All the same, I don’t think you should fall for ‘emotional fascists’ – Try to avoid that.

No news about myself. I’m very fit & couldn’t wish for better company.

Lots of love

from Frank

 

How much should we read into this? By praising the Serbian writer Vuk Karadžić (1787–1864) and the Bulgarian revolutionary Vasil Levski (1837–73) he implies his position, in defiance of military censorship, on the Serbian–Bulgarian border.

Iris Murdoch’s three airmail letter-cards do not survive but evidently they chronicle the progress of her disaster-prone love-life. She found adult sexual passion – one theme of her future novels – bewildering and ungovernable and was therefore seen by some as a bitch or wrecker. She confessed that she had taken Frank’s schoolfriend and rival M. R. D. Foot as a lover the previous summer, before hurting him by bedding and falling obsessively in love with the economist Tommy Balogh – the ‘emotional fascist’ whom she stole from her new flatmate Philippa Bosanquet. Her careless cruelty caused nearly everyone involved (herself, Philippa and Michael) grief about which she is evidently – while starting to think hard about morality – affecting ‘world-weariness’, a stage on the journey to remorse. A whimsical list of literary tasks Frank allotted post-war to Lidderdale, Pliatzky, Foot and himself is also – quite inadvertently – a list of four of her suitors.

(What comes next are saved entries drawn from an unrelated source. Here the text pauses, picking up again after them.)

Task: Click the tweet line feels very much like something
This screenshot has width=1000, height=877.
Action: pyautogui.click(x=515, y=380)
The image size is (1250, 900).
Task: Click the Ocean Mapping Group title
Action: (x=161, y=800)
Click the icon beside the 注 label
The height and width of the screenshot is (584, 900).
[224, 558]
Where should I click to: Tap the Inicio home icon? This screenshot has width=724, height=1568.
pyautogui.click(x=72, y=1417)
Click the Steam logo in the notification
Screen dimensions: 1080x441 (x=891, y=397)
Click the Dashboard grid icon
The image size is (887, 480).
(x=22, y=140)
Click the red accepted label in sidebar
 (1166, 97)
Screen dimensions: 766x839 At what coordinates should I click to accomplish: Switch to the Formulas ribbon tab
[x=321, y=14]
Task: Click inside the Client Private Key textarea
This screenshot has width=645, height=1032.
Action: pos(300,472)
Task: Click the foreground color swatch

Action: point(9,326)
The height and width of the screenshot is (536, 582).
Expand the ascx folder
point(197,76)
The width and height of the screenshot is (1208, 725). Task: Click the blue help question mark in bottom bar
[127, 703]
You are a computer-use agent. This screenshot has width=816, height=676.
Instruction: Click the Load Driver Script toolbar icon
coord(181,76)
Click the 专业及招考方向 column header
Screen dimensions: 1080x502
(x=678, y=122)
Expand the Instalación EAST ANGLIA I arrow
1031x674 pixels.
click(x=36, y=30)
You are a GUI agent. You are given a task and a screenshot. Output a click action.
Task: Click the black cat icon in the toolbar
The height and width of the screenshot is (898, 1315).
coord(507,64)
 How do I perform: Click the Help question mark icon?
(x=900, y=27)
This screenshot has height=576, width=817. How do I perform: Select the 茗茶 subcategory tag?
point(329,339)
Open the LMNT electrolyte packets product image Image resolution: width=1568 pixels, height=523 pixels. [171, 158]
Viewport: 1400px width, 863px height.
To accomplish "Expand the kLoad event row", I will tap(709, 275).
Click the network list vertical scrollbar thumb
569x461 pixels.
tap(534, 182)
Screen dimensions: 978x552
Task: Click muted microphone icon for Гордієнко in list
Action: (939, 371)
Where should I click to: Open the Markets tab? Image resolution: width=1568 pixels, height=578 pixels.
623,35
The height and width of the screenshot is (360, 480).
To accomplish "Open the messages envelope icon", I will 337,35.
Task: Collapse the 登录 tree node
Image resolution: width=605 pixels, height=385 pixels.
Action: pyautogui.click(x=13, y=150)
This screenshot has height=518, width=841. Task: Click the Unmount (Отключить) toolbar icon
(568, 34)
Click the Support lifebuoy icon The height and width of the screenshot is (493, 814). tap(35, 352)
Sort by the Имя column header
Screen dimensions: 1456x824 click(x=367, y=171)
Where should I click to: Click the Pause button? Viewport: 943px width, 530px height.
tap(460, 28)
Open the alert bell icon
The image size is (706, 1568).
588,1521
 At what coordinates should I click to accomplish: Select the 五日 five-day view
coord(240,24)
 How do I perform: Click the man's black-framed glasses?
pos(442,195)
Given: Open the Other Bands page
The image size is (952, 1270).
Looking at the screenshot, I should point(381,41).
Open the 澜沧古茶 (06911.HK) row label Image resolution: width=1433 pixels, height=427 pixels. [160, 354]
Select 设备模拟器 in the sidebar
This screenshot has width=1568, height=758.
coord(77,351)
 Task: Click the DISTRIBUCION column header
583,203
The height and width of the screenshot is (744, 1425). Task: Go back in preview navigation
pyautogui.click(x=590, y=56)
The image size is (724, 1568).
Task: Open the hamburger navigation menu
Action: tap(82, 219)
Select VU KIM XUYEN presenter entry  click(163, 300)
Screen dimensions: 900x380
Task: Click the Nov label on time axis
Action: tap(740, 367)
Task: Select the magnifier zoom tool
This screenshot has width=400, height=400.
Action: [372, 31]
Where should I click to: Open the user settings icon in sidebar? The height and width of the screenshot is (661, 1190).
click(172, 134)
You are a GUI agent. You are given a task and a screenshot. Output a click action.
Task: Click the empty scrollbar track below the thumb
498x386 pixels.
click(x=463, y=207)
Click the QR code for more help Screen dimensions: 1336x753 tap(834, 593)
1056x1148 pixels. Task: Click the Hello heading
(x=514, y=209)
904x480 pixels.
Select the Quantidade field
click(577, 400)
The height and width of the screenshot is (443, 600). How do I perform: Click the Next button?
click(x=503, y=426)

Frank’s injunction to Iris to avoid falling for ‘emotional fascists’ like Balogh is telling. Balogh was the first of a series of unresponsive bullies to whom Murdoch found herself masochistically drawn. Balogh preceded David Hicks, then in Cairo, to whom she was briefly engaged in 1945; the writer Elias Canetti followed in 1952–6. If this phrase (‘emotional fascist’) was Murdoch’s own coinage, Frank advises a characteristically wise restraint.

In response to Iris Murdoch’s renewed fear that she was causing Frank pain, he reassures her that he had never loved her, had been too young even to understand the meaning of the word when he had been supplicant and she held the power. Now their roles are reversed.

But to say he had never loved her is partly disingenuous. Precisely one year earlier, the previous April, he had reassured her about her loss of virginity, disclaiming jealousy (‘nearly four years since I thought of you as a body’) and anger (‘no cause’), cautioning her about male misogyny, and sharing his sadness that he had ‘messed up my sex-life . . . by taking physical love far too lightly’ and so missed experiencing mutual sexual love. The element of chivalrous bluff noted in this insistence on his own nonchalance recurs now. His avowal ‘I can honestly say I’ve never been in love’ is partly self-protection and partly an attempt to lessen her guilt.99

Theo in 1948 would comment, ‘I wish Frank had married – had, at least, had some home of his own for his spirit on earth. Iris was not enough.’ Why was Iris Murdoch not enough to make Frank wish to survive? Frank’s 1944 letter suggests one answer.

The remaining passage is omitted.